Task to carry out:
Would you please repeat the data exactly as given?

Provided records:
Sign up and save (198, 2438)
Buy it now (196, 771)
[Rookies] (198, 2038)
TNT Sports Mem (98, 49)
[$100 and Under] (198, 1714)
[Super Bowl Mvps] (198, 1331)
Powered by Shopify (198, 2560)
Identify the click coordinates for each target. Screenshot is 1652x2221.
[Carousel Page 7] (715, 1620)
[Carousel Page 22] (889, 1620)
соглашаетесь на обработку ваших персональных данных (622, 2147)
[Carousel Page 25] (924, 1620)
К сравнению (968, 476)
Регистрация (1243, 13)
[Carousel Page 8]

Worked solution:
Sign up and save (198, 2438)
Buy it now (196, 771)
[Rookies] (198, 2038)
TNT Sports Mem (98, 49)
[$100 and Under] (198, 1714)
[Super Bowl Mvps] (198, 1331)
Powered by Shopify (198, 2560)
Identify the click coordinates for each target. Screenshot is 1652x2221.
[Carousel Page 7] (715, 1620)
[Carousel Page 22] (889, 1620)
соглашаетесь на обработку ваших персональных данных (622, 2147)
[Carousel Page 25] (924, 1620)
К сравнению (968, 476)
Регистрация (1243, 13)
[Carousel Page 8]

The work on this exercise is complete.